Pensez aussi, dès cette étape, aux liens entre vos pages (le maillage interne) et au parcours du visiteur : par où il entre, ce qu’on lui propose ensuite, comment il arrive à vous contacter ou à acheter. Un parcours réfléchi en amont évite le site labyrinthe qu’on essaie de rafistoler une fois en ligne.
6. Prouver sa légitimité dès le départ (EEAT et SXO)
Google et les IA ne se contentent pas de lire votre contenu, ils cherchent à savoir si on peut vous faire confiance. C’est le sens de l’EEAT : Expérience, Expertise, Autorité, Fiabilité. En clair : montrez que vous savez de quoi vous parlez et qu’on peut vous croire.
Ça se prépare en amont, parce que ce sont des éléments concrets à rassembler : coordonnées réelles et visibles, avis clients authentiques, présentation de l’équipe avec de vraies photos, mentions légales complètes, et pour un blog, un auteur identifié. Un signal qu’on ne peut pas prouver ne vaut rien : « nous sommes experts » ne convainc personne, un cas client chiffré ou un avis vérifiable, oui. La question à se poser pour chaque élément : qu’est-ce qui, ici, ne peut être ni inventé par une IA ni copié par un concurrent ?
Le SXO complète l’EEAT : c’est le SEO pensé avec l’expérience utilisateur. Un site bien positionné mais pénible à utiliser ne convertit pas. Navigation claire, pages rapides, information facile à trouver : tout cela se conçoit avant, dans l’architecture et le choix des outils.
7. Penser la visibilité dans les IA, pas seulement dans Google
C’est le grand changement de 2026, et c’est l’étape que presque personne n’anticipe à la création. Être trouvé ne veut plus seulement dire « apparaître dans Google ». AI Overviews et AI Mode ne sont pas encore déployés en France, mais leur arrivée se prépare (Google l’a publiquement signalé sans encore avancer de date), et déjà de plus en plus de gens posent directement leurs questions à ChatGPT, Perplexity ou Gemini. L’objectif n’est plus seulement d’être classé, mais d’être cité dans la réponse générée. On appelle ça le GEO (l’optimisation pour les moteurs génératifs), et c’est le terrain où tout se rejoue.
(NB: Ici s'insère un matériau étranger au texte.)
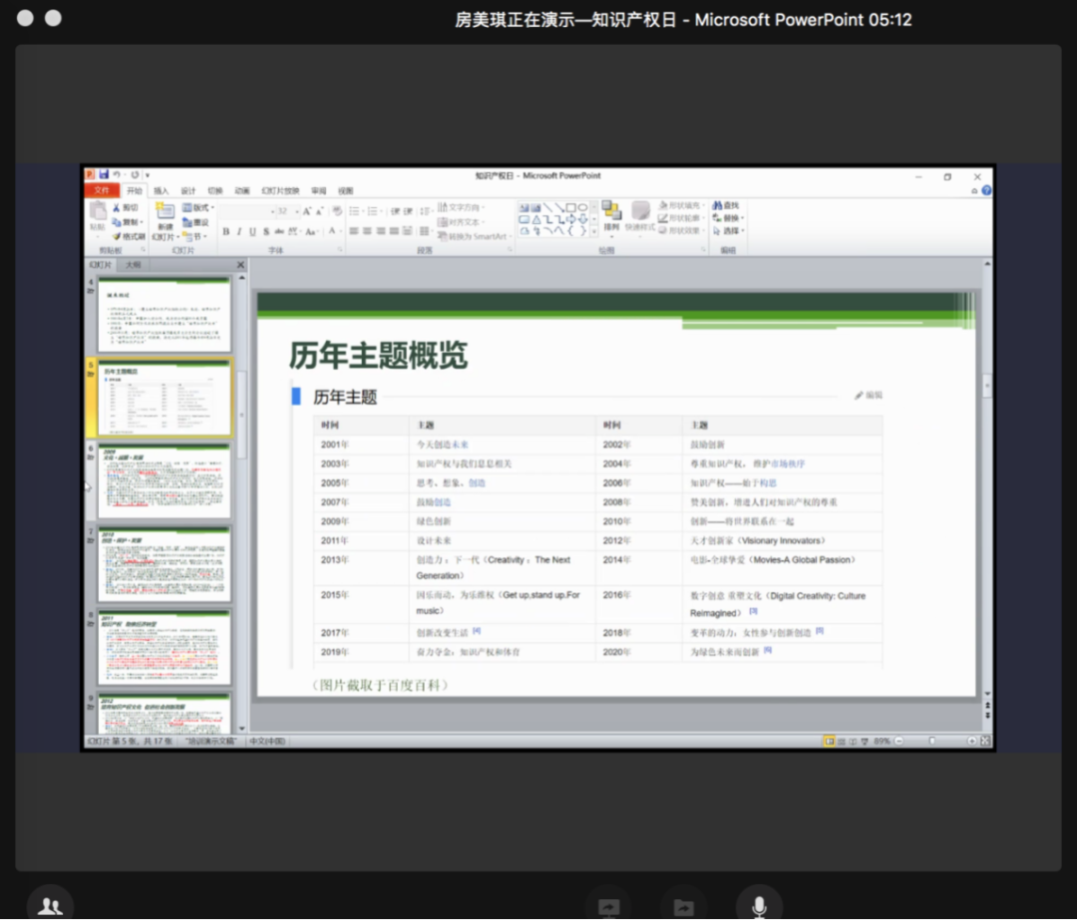Open the File (文件) menu tab
1077x920 pixels.
pyautogui.click(x=101, y=190)
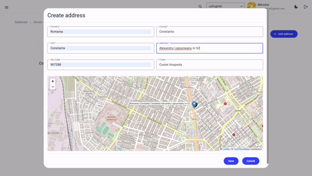Zoom out on the map
The image size is (312, 176).
click(x=53, y=87)
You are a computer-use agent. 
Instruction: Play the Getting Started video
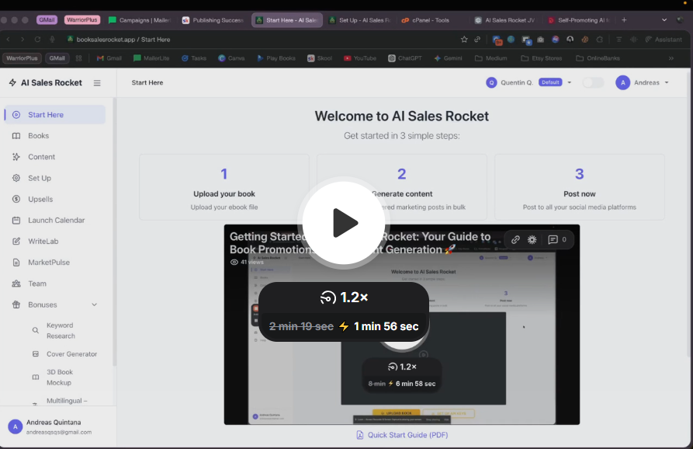tap(343, 223)
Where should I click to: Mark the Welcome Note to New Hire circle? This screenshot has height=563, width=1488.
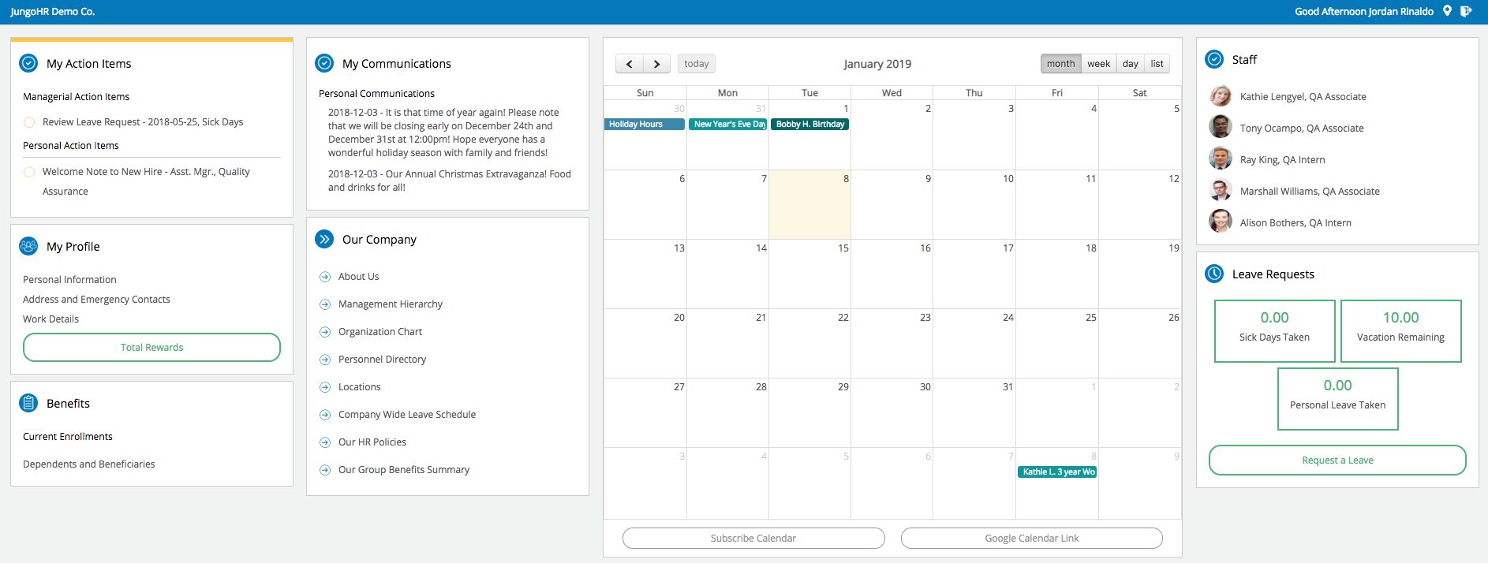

La bonne nouvelle : ce qui plaît aux IA recoupe largement un bon référencement naturel. Trois réflexes à intégrer dès la conception. D’abord, donner la réponse en premier : un contenu qui répond clairement dès les premières lignes est plus facilement repris par une IA. Ensuite, les données structurées (un balisage technique qui aide les machines à comprendre qui vous êtes, vos services, vos avis) : à prévoir dès la création. Enfin, la cohérence de vos informations partout où votre marque apparaît (même nom, même adresse, même téléphone sur le site, Google, les annuaires, les réseaux) : une entité cohérente est plus facilement reconnue et citée.
L’enjeu vaut largement l’effort : un visiteur venu d’une IA convertit jusqu’à 4,4 fois mieux qu’une visite organique classique, parce qu’il arrive déjà convaincu par une recommandation. Anticiper sa visibilité dans les IA, c’est le métier d’une agence GEO. Penser cette visibilité dès le départ, c’est prendre une longueur d’avance que vos concurrents pris de court devront rattraper.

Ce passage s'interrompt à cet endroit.